As agências do Banco Bradesco no Rio Grande do Sul não poderão mais destacar empregados burocráticos para realizar transporte de valores. Caso descumpra tal determinação, o banco será multado. A decisão, proferida pela 2ª Vara do Trabalho de Porto Alegre (RS), foi mantida pelo Tribunal Regional do Trabalho da 4ª Região (RS) e pela Primeira Turma do Tribunal Superior do Trabalho.

O relator do processo, ministro Lelio Bentes Corrêa, disse em seu voto que, ao contrário do alegado pelo banco, a determinação imposta pela Justiça do Trabalho não viola o princípio da legalidade. “Não contraria o disposto no artigo 5º, inciso II, da Constituição Federal decisão mediante a qual se qualifica como abusiva e ilegal a conduta patronal consistente em desviar para a realização do transporte de valores – atividade que a lei remete à segurança privada – empregados contratados para o exercício de atividades administrativas de caráter burocrático, que não receberam treinamento e formação específicos”.

O processo teve início com uma investigação do Ministério Público do Trabalho em 1994 um processo para apurar denúncias feitas pelo Sindicato dos Empregados em Estabelecimentos Bancários de Santa Rosa (RS), que acusava o Bradesco de utilizar funcionários da área administrativa para o transporte de valores. Segundo a apuração do MPT, diariamente, no início e final do expediente, bancários eram desviados do serviço burocrático para levar e buscar dinheiro no Banco do Brasil e para servir clientes preferenciais, utilizando veículo particular, colocando em risco a segurança desses trabalhadores. Em junho de 1995, o Ministério Público propôs ação civil pública na Justiça do Trabalho contra o Bradesco, com pedido de liminar, pleiteando a imediata suspensão do procedimento de transporte de dinheiro por funcionários não capacitados. Apontou ofensa à Lei nº 7.102/83 e ao Decreto nº 89.056/83.
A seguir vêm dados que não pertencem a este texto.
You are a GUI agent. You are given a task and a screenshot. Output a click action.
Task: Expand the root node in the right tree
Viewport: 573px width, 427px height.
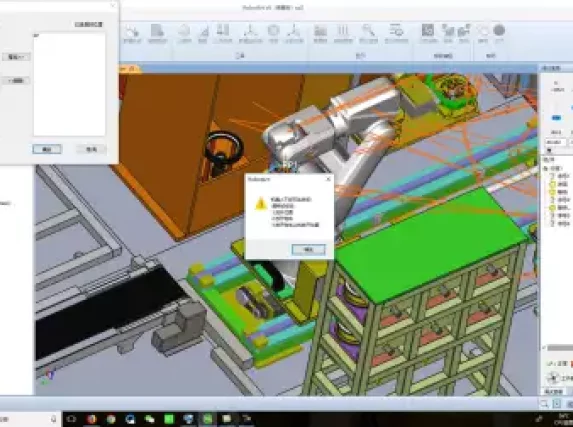[x=546, y=168]
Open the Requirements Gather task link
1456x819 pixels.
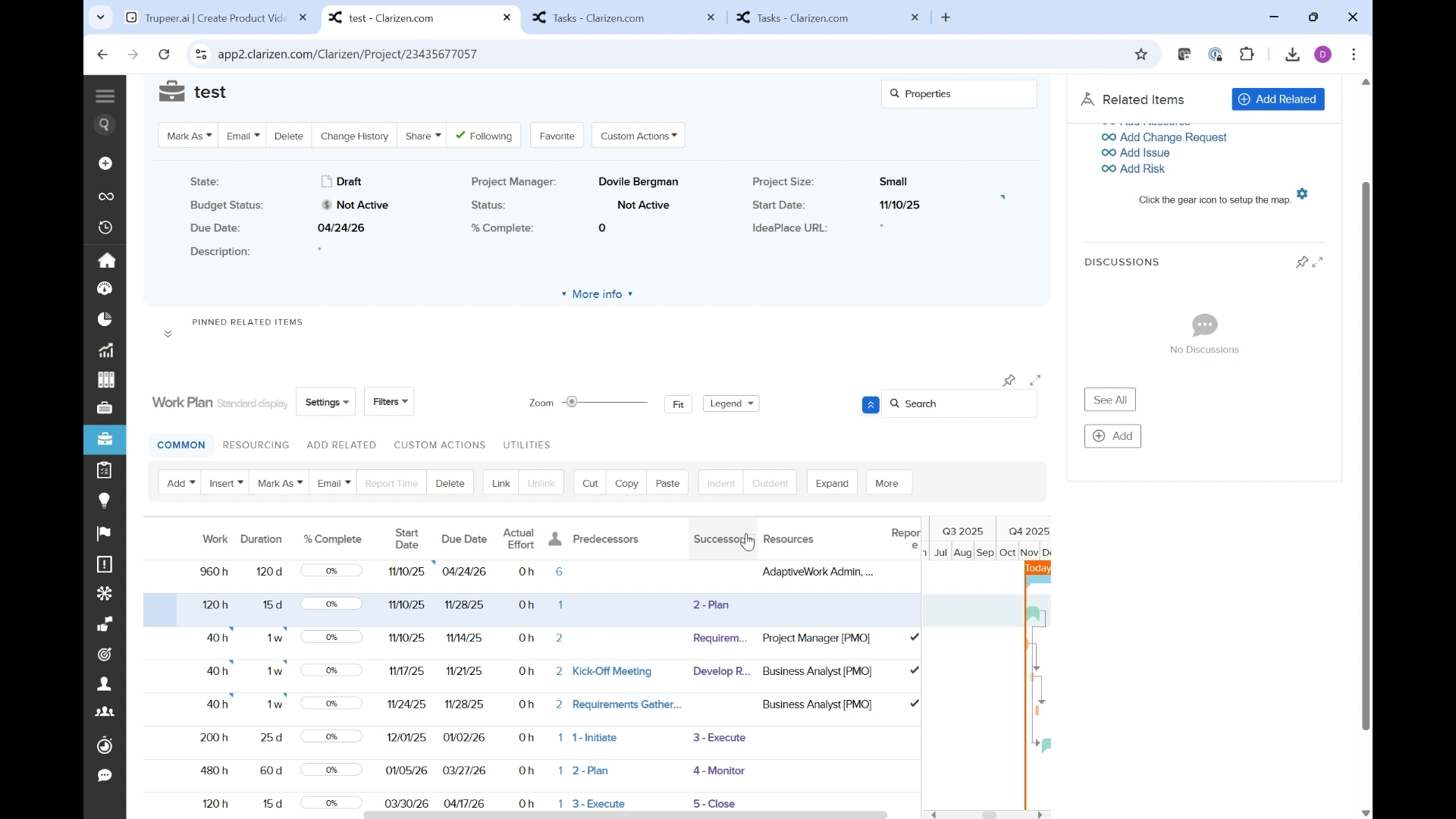point(626,704)

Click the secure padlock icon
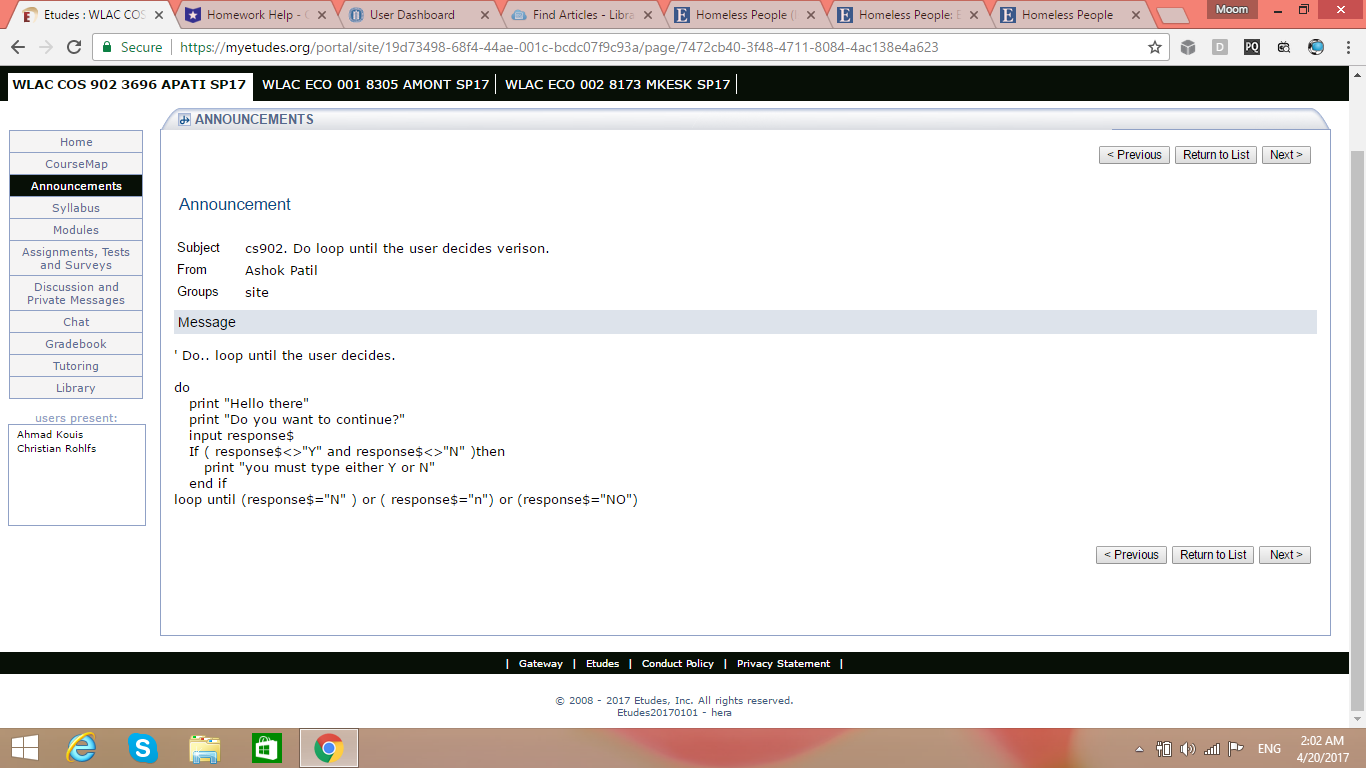point(107,47)
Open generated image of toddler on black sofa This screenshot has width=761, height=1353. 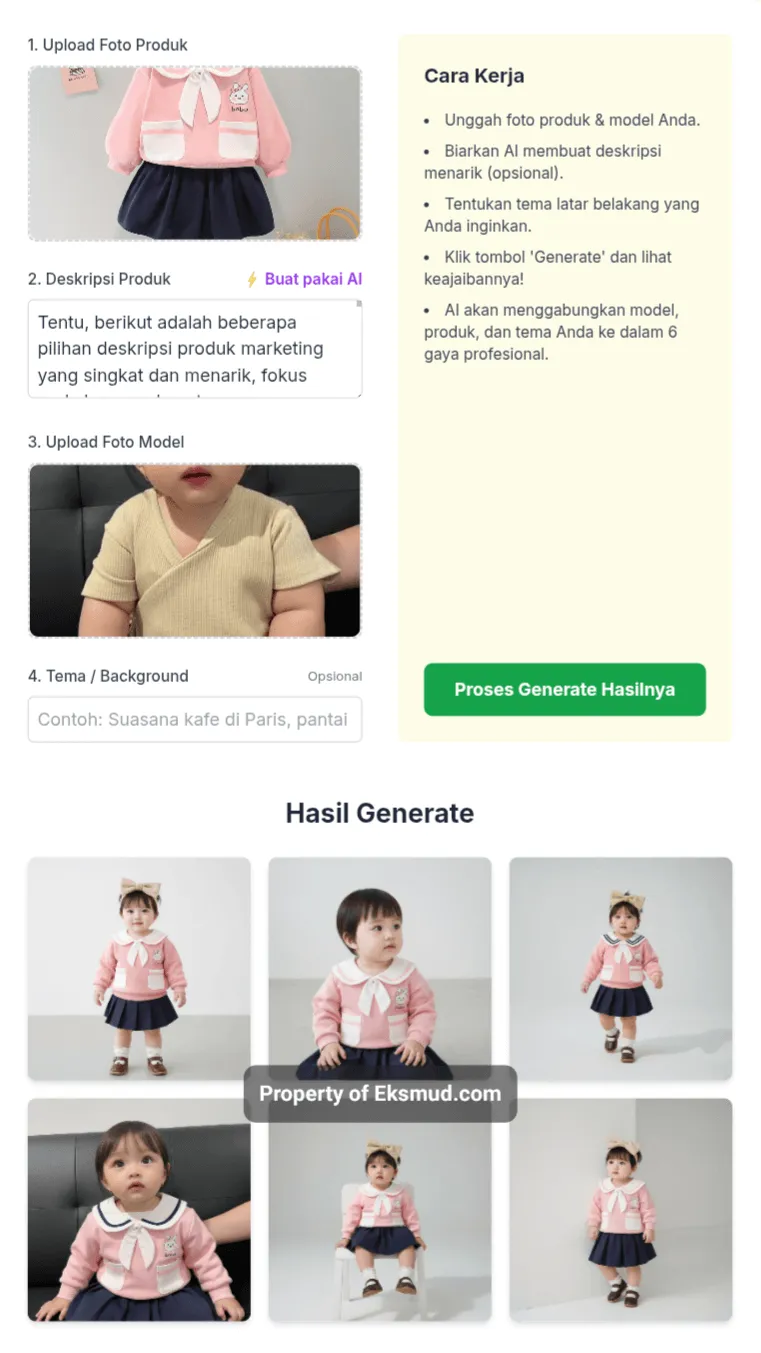pos(139,1210)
O banco, em sua defesa, alegou que todo empregado encarregado de levar dinheiro era acompanhado por um vigilante treinado, e que os valores transportados nunca ultrapassavam R$ 10 mil. Afirmou que o transporte era limitado à cidade de Santa Rosa, localidade que não dispunha de serviço privado de transporte de valores. Disse também que obedecia às normas regulamentadas pelo Ministério da Justiça. Por fim, argumentou que a segurança de pessoas era obrigação do Estado e que, caso prevalecesse o entendimento do MPT, não poderiam sequer existir bancários, pois estes corriam riscos também dentro dos bancos.
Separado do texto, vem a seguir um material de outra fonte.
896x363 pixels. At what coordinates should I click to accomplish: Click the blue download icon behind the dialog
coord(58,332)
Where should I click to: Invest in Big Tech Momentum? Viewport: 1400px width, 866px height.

Concedida a liminar, a ação foi julgada procedente. “O transporte de valores por empregado sem qualificação específica constitui violação da lei e abuso do poder de direção do empregador”, destacou a sentença. O juiz determinou que em todo o território do Rio Grande do Sul o Bradesco se abstivesse de utilizar seus empregados (exceto vigilantes) para transporte de qualquer espécie de valor, estipulando o pagamento de multa diária em caso de descumprimento.

O Bradesco, insatisfeito, recorreu ao TRT/RS, porém não obteve sucesso. O acórdão salientou ser imprescindível treinamento e preparo do empregado para este tipo de serviço. “Exigindo que os funcionários burocráticos efetuem o transporte de valores, o banco está extrapolando os limites contratuais e violando a legislação que regula a matéria”, destacou o acórdão.
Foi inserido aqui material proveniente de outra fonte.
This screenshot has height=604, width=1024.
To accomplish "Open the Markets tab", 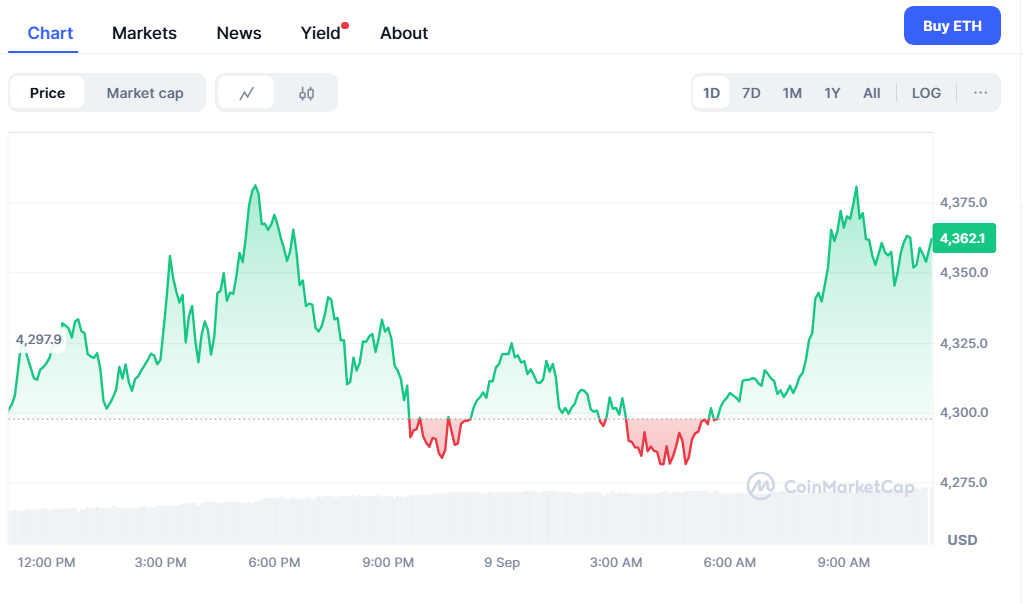I will (x=144, y=33).
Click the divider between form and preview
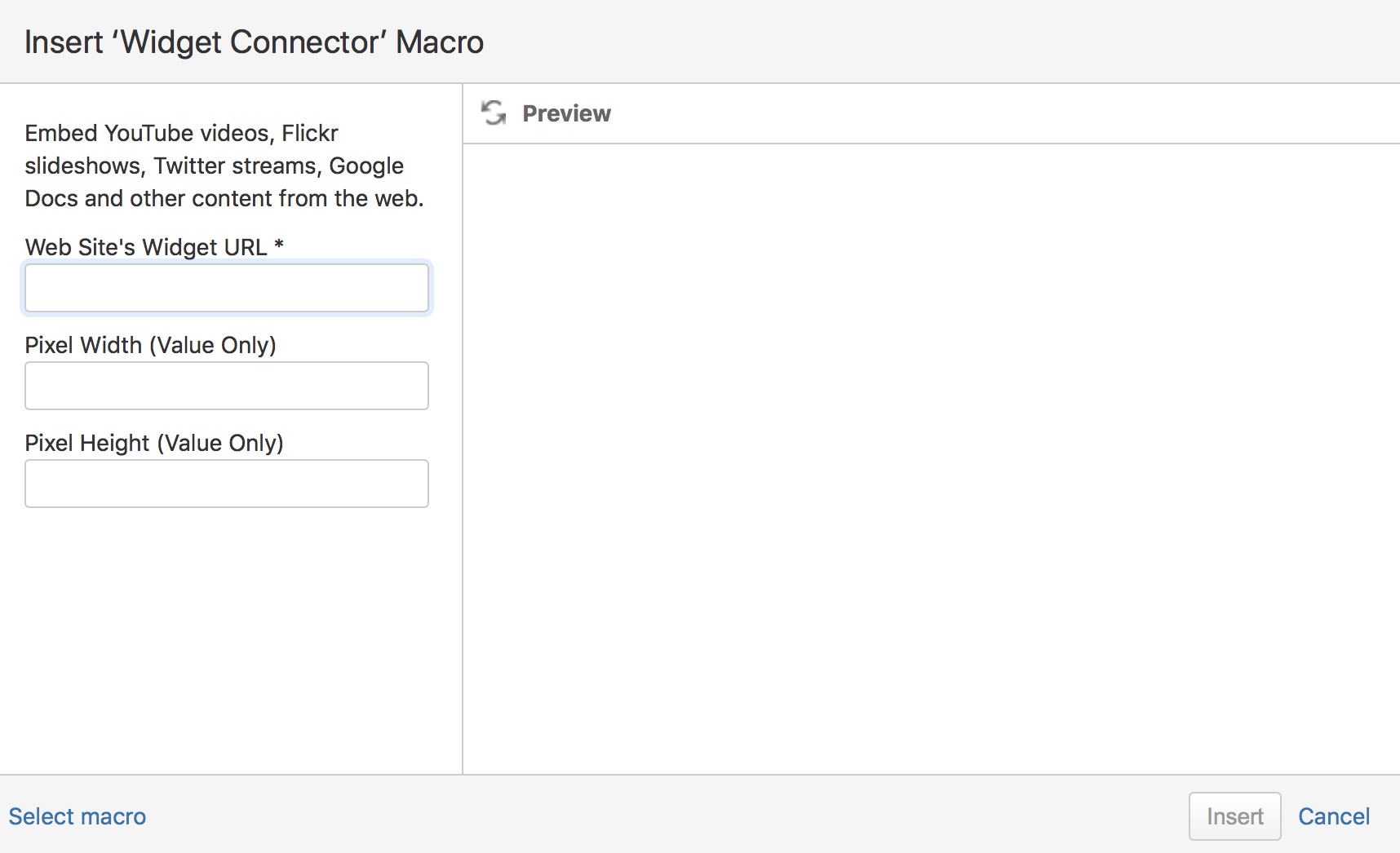This screenshot has height=853, width=1400. (463, 428)
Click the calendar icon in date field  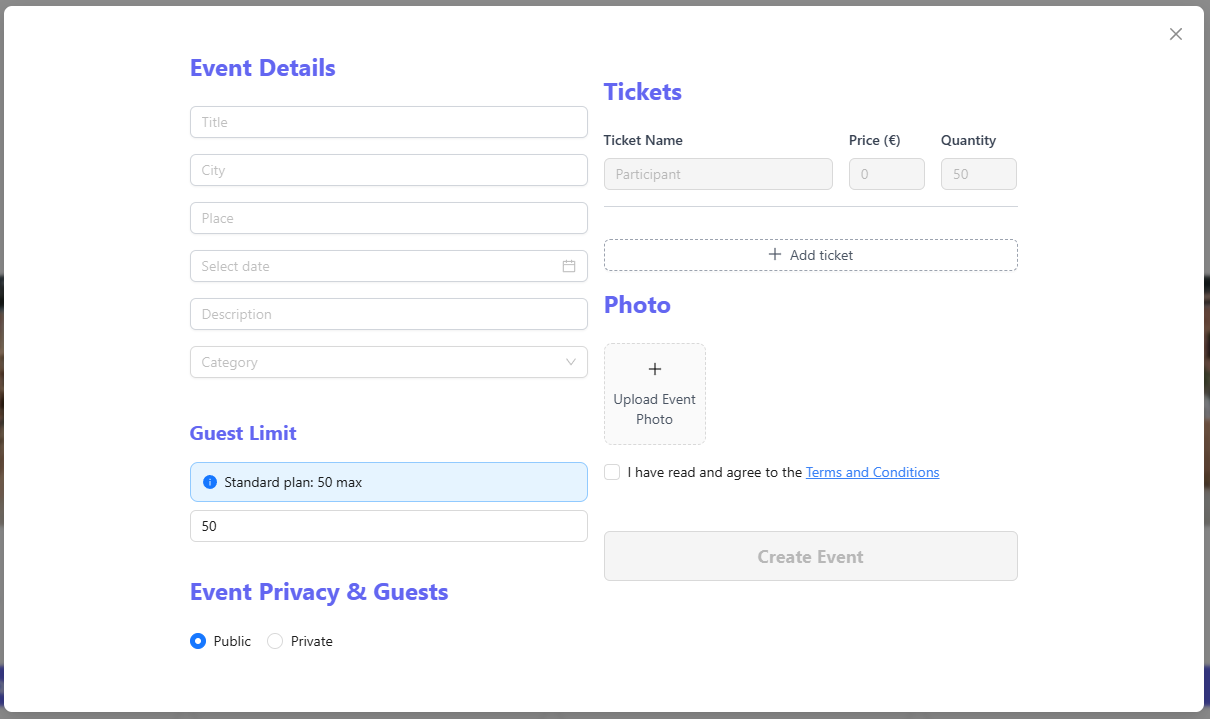coord(569,266)
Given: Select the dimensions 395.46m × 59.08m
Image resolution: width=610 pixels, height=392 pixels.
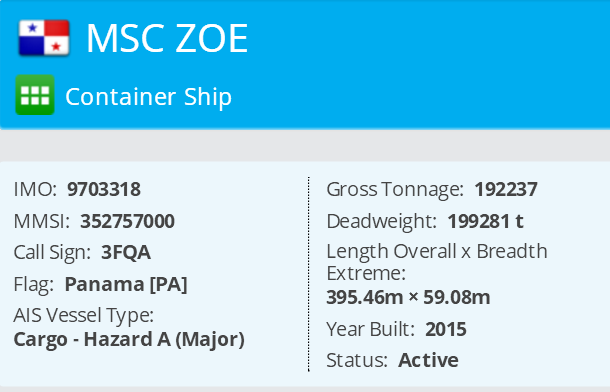Looking at the screenshot, I should pyautogui.click(x=408, y=298).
No TST, o recurso do Bradesco não foi conhecido. O ministro Lelio Bentes destacou que a decisão do TRT apontou como fundamento de direito o disposto na Lei nº 7.102/93, que atribui o serviço de transporte de valores ao profissional denominado “vigilante”, que, necessariamente, deve ser submetido a curso de formação específico. Tal decisão, segundo o ministro, não viola a Constituição Federal. (RR-697.656/2000.2).